Please transcribe the entries below without changing a single character.

*** Opening DATA SUPPLIED ***

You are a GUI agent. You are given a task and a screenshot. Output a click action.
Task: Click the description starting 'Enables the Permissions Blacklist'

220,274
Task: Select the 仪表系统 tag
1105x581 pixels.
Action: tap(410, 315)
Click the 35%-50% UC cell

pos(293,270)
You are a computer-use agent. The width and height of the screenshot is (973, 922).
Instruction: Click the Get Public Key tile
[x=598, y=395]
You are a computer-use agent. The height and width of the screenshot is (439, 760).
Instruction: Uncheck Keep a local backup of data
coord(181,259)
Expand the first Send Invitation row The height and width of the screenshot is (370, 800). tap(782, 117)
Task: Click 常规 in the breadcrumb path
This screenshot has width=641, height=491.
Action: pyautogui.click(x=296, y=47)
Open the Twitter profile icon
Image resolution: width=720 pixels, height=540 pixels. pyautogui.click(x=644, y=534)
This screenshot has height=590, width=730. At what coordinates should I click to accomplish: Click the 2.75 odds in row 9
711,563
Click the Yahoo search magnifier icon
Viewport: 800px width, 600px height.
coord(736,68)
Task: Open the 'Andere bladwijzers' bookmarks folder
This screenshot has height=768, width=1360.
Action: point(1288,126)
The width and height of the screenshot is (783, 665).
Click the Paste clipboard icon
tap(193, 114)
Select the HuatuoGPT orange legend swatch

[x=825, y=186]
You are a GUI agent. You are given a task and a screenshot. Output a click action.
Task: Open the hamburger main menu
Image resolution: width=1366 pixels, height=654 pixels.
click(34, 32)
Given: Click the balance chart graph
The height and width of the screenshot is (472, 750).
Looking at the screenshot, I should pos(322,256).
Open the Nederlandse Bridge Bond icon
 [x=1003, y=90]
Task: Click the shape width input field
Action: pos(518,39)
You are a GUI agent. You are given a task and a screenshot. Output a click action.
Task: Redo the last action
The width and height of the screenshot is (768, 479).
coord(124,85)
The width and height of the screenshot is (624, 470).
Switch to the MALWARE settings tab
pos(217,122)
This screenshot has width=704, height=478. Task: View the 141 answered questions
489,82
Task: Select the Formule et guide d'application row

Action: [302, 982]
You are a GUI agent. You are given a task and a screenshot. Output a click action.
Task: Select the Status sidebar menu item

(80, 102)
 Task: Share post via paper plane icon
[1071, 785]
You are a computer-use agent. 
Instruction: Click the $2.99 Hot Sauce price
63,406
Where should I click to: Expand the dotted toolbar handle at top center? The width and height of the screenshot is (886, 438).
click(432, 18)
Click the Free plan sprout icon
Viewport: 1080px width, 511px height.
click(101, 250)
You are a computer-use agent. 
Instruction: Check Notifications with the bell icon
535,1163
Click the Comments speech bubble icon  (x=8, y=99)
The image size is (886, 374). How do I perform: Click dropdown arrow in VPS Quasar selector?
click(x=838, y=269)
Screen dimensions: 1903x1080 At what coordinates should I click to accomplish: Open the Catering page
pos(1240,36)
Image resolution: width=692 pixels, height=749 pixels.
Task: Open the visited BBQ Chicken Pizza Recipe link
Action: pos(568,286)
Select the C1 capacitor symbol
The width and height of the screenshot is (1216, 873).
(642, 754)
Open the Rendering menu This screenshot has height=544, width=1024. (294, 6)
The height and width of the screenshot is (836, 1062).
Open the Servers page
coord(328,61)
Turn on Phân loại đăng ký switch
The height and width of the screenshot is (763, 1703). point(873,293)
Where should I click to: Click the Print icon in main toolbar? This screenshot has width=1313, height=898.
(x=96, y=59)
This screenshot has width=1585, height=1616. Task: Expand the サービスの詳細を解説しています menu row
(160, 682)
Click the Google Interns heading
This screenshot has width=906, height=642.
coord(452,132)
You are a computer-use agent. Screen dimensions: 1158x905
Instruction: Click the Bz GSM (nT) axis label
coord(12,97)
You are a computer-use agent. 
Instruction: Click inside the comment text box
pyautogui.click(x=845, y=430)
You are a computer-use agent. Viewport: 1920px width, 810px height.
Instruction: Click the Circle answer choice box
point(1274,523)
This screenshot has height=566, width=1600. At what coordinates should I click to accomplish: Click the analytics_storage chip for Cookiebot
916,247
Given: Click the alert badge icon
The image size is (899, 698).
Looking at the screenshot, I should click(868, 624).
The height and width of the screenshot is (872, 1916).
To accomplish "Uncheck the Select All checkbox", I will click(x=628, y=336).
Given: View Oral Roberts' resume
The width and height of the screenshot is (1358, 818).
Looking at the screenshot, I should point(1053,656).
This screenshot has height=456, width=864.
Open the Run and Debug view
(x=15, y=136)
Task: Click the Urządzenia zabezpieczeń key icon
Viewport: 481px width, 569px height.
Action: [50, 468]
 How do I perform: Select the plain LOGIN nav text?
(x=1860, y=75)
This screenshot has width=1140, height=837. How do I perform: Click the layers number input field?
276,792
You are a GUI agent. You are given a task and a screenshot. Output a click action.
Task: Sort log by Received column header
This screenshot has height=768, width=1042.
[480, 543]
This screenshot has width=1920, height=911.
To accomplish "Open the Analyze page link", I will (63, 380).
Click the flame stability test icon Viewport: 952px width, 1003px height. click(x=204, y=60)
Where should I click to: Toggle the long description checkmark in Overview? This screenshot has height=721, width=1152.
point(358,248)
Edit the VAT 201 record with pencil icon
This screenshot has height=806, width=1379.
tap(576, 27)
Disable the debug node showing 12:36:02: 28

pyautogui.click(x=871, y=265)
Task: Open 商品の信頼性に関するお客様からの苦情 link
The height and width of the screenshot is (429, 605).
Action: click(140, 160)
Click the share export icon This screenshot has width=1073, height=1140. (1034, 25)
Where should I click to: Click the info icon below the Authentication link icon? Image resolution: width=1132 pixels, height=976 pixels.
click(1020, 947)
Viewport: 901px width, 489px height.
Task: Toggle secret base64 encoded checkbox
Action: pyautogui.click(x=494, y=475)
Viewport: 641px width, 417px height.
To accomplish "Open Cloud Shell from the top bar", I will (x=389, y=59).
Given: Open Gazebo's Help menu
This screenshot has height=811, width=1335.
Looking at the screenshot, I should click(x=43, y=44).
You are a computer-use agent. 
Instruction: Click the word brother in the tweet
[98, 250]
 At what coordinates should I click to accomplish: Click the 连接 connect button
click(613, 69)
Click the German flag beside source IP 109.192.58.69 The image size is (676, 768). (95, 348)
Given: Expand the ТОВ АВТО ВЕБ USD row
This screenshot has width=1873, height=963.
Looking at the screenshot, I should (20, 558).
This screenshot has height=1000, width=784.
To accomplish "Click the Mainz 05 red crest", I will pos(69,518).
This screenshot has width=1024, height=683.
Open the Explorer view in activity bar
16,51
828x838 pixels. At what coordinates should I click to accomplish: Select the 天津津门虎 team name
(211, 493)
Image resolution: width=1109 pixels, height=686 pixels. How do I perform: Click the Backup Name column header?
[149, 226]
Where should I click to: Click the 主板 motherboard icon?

*** Closing DATA SUPPLIED ***

* RESPONSE FOR THIS EXERCISE *
You are a GUI agent. You are given a task and a screenshot. Output a click action.
Task: Click the description starting 'Enables the Permissions Blacklist'

220,274
Task: Select the 仪表系统 tag
1105x581 pixels.
Action: tap(410, 315)
Click the 35%-50% UC cell

pos(293,270)
You are a computer-use agent. The width and height of the screenshot is (973, 922).
Instruction: Click the Get Public Key tile
[x=598, y=395]
You are a computer-use agent. The height and width of the screenshot is (439, 760).
Instruction: Uncheck Keep a local backup of data
coord(181,259)
Expand the first Send Invitation row The height and width of the screenshot is (370, 800). tap(782, 117)
Task: Click 常规 in the breadcrumb path
This screenshot has width=641, height=491.
Action: pyautogui.click(x=296, y=47)
Open the Twitter profile icon
Image resolution: width=720 pixels, height=540 pixels. pyautogui.click(x=644, y=534)
This screenshot has height=590, width=730. At what coordinates should I click to accomplish: Click the 2.75 odds in row 9
711,563
Click the Yahoo search magnifier icon
Viewport: 800px width, 600px height.
coord(736,68)
Task: Open the 'Andere bladwijzers' bookmarks folder
This screenshot has height=768, width=1360.
Action: point(1288,126)
The width and height of the screenshot is (783, 665).
Click the Paste clipboard icon
tap(193, 114)
Select the HuatuoGPT orange legend swatch

[x=825, y=186]
You are a GUI agent. You are given a task and a screenshot. Output a click action.
Task: Open the hamburger main menu
Image resolution: width=1366 pixels, height=654 pixels.
click(34, 32)
Given: Click the balance chart graph
The height and width of the screenshot is (472, 750).
Looking at the screenshot, I should pos(322,256).
Open the Nederlandse Bridge Bond icon
 [x=1003, y=90]
Task: Click the shape width input field
Action: pos(518,39)
You are a GUI agent. You are given a task and a screenshot. Output a click action.
Task: Redo the last action
The width and height of the screenshot is (768, 479).
coord(124,85)
The width and height of the screenshot is (624, 470).
Switch to the MALWARE settings tab
pos(217,122)
This screenshot has width=704, height=478. Task: View the 141 answered questions
489,82
Task: Select the Formule et guide d'application row

Action: [302, 982]
You are a GUI agent. You are given a task and a screenshot. Output a click action.
Task: Select the Status sidebar menu item

(80, 102)
 Task: Share post via paper plane icon
[1071, 785]
You are a computer-use agent. 
Instruction: Click the $2.99 Hot Sauce price
63,406
Where should I click to: Expand the dotted toolbar handle at top center? The width and height of the screenshot is (886, 438).
click(432, 18)
Click the Free plan sprout icon
Viewport: 1080px width, 511px height.
click(101, 250)
You are a computer-use agent. 
Instruction: Check Notifications with the bell icon
535,1163
Click the Comments speech bubble icon  (x=8, y=99)
The image size is (886, 374). How do I perform: Click dropdown arrow in VPS Quasar selector?
click(x=838, y=269)
Screen dimensions: 1903x1080 At what coordinates should I click to accomplish: Open the Catering page
pos(1240,36)
Image resolution: width=692 pixels, height=749 pixels.
Task: Open the visited BBQ Chicken Pizza Recipe link
Action: pos(568,286)
Select the C1 capacitor symbol
The width and height of the screenshot is (1216, 873).
(642, 754)
Open the Rendering menu This screenshot has height=544, width=1024. (294, 6)
The height and width of the screenshot is (836, 1062).
Open the Servers page
coord(328,61)
Turn on Phân loại đăng ký switch
The height and width of the screenshot is (763, 1703). point(873,293)
Where should I click to: Click the Print icon in main toolbar? This screenshot has width=1313, height=898.
(x=96, y=59)
This screenshot has width=1585, height=1616. Task: Expand the サービスの詳細を解説しています menu row
(160, 682)
Click the Google Interns heading
This screenshot has width=906, height=642.
coord(452,132)
You are a computer-use agent. Screen dimensions: 1158x905
Instruction: Click the Bz GSM (nT) axis label
coord(12,97)
You are a computer-use agent. 
Instruction: Click inside the comment text box
pyautogui.click(x=845, y=430)
You are a computer-use agent. Viewport: 1920px width, 810px height.
Instruction: Click the Circle answer choice box
point(1274,523)
This screenshot has height=566, width=1600. At what coordinates should I click to accomplish: Click the analytics_storage chip for Cookiebot
916,247
Given: Click the alert badge icon
The image size is (899, 698).
Looking at the screenshot, I should click(868, 624).
The height and width of the screenshot is (872, 1916).
To accomplish "Uncheck the Select All checkbox", I will click(x=628, y=336).
Given: View Oral Roberts' resume
The width and height of the screenshot is (1358, 818).
Looking at the screenshot, I should point(1053,656).
This screenshot has height=456, width=864.
Open the Run and Debug view
(x=15, y=136)
Task: Click the Urządzenia zabezpieczeń key icon
Viewport: 481px width, 569px height.
Action: [50, 468]
 How do I perform: Select the plain LOGIN nav text?
(x=1860, y=75)
This screenshot has width=1140, height=837. How do I perform: Click the layers number input field?
276,792
You are a GUI agent. You are given a task and a screenshot. Output a click action.
Task: Sort log by Received column header
This screenshot has height=768, width=1042.
[480, 543]
This screenshot has width=1920, height=911.
To accomplish "Open the Analyze page link", I will (63, 380).
Click the flame stability test icon Viewport: 952px width, 1003px height. click(x=204, y=60)
Where should I click to: Toggle the long description checkmark in Overview? This screenshot has height=721, width=1152.
point(358,248)
Edit the VAT 201 record with pencil icon
This screenshot has height=806, width=1379.
tap(576, 27)
Disable the debug node showing 12:36:02: 28

pyautogui.click(x=871, y=265)
Task: Open 商品の信頼性に関するお客様からの苦情 link
The height and width of the screenshot is (429, 605).
Action: click(140, 160)
Click the share export icon This screenshot has width=1073, height=1140. (1034, 25)
Where should I click to: Click the info icon below the Authentication link icon? Image resolution: width=1132 pixels, height=976 pixels.
click(1020, 947)
Viewport: 901px width, 489px height.
Task: Toggle secret base64 encoded checkbox
Action: pyautogui.click(x=494, y=475)
Viewport: 641px width, 417px height.
To accomplish "Open Cloud Shell from the top bar", I will (x=389, y=59).
Given: Open Gazebo's Help menu
This screenshot has height=811, width=1335.
Looking at the screenshot, I should click(x=43, y=44).
You are a computer-use agent. 
Instruction: Click the word brother in the tweet
[98, 250]
 At what coordinates should I click to accomplish: Click the 连接 connect button
click(613, 69)
Click the German flag beside source IP 109.192.58.69 The image size is (676, 768). (95, 348)
Given: Expand the ТОВ АВТО ВЕБ USD row
This screenshot has width=1873, height=963.
Looking at the screenshot, I should (20, 558).
This screenshot has height=1000, width=784.
To accomplish "Click the Mainz 05 red crest", I will pos(69,518).
This screenshot has width=1024, height=683.
Open the Explorer view in activity bar
16,51
828x838 pixels. At what coordinates should I click to accomplish: Select the 天津津门虎 team name
(211, 493)
Image resolution: width=1109 pixels, height=686 pixels. How do I perform: Click the Backup Name column header?
[149, 226]
Where should I click to: Click the 主板 motherboard icon?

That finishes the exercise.